Enfin, il existe une catégorie d’utilisateurs qui se caractérise par sa recherche d’admiration. « Sur le Web, les gens peuvent aussi avoir ce genre de motivation. Spontanément, on pourrait penser à certaines célébrités des réseaux sociaux, qui semblent vouloir se mettre en valeur, être admirées et atteindre la gloire », lance M. Gamache.
Personnalités à risque
Il existe encore peu d’études traitant du lien entre la personnalité et l’utilisation des réseaux sociaux. Toutefois, le professeur Gamache souligne que ce champ de recherche est en émergence, puisqu’un certain nombre de travaux ont été réalisés sur la question au cours des dernières années. Ainsi, les chercheurs ont pu constater que certains types de personnalité sont plus susceptibles de se manifester lors de la navigation sur le Web.

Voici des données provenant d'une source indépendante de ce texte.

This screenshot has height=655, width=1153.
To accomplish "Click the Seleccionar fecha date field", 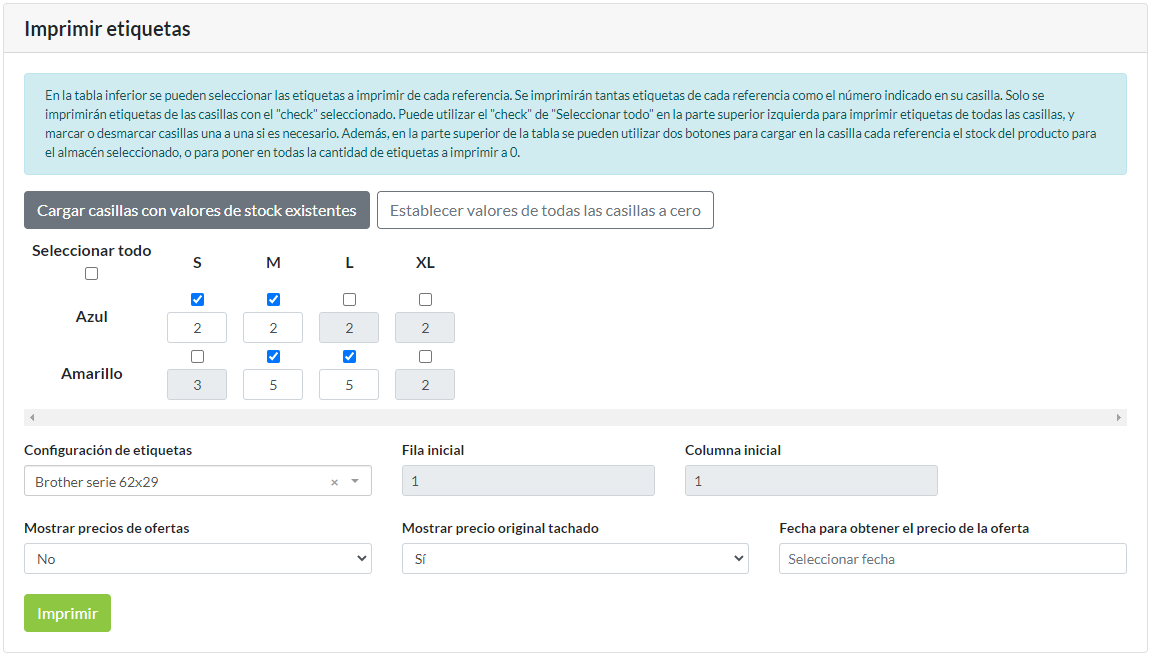I will pyautogui.click(x=952, y=559).
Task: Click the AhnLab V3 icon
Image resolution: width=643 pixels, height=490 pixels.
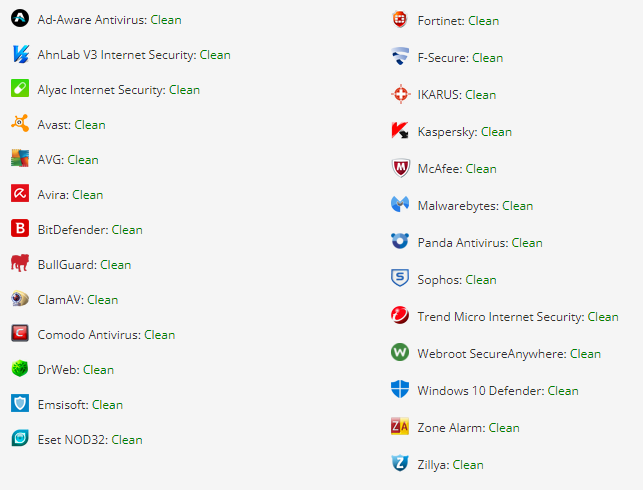Action: (20, 54)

« On pourrait penser aux gens ayant des personnalités narcissiques. Ceux-ci ont besoin d’être admirés, de se mettre en valeur, et d’être reconnus pour leurs réalisations. Ils ont notamment l’impression de posséder des qualités et des aptitudes supérieures aux autres. Pour cette raison, ils passent beaucoup de temps à imaginer la gloire et la reconnaissance qu’ils veulent atteindre », explique-t-il.
Plusieurs utilisateurs des réseaux sociaux adoptent également des comportements pouvant être associés à la personnalité histrionique. Celle-ci se caractérise entre autres par une recherche d’attention, un besoin d’être au centre des discussions, et une obsession pour son apparence et son corps.

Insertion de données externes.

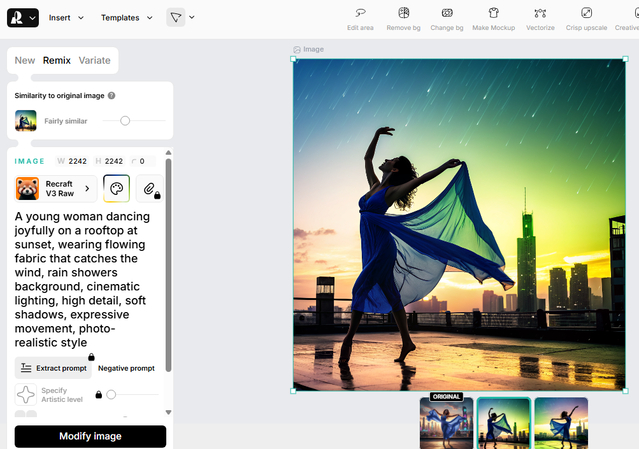
Task: Click the Vectorize tool icon
Action: pyautogui.click(x=540, y=14)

« Ça n’a pas encore été beaucoup documenté, mais on pourrait imaginer que ce type de personnalité puisse être attiré vers ce genre de plateformes. Ces outils peuvent mettre en valeur l’apparence, le corps, et tout ce qui permet à la personne de bien paraître », indique M. Gamache.
Le professeur mentionne également que ces personnalités n’apparaissent pas toujours sous leur forme complète ; elles peuvent aussi se limiter à certains traits. Mais d’une manière ou d’une autre, M. Gamache constate que les cas reliés à la personnalité narcissique ont tendance à se multiplier au sein de la population.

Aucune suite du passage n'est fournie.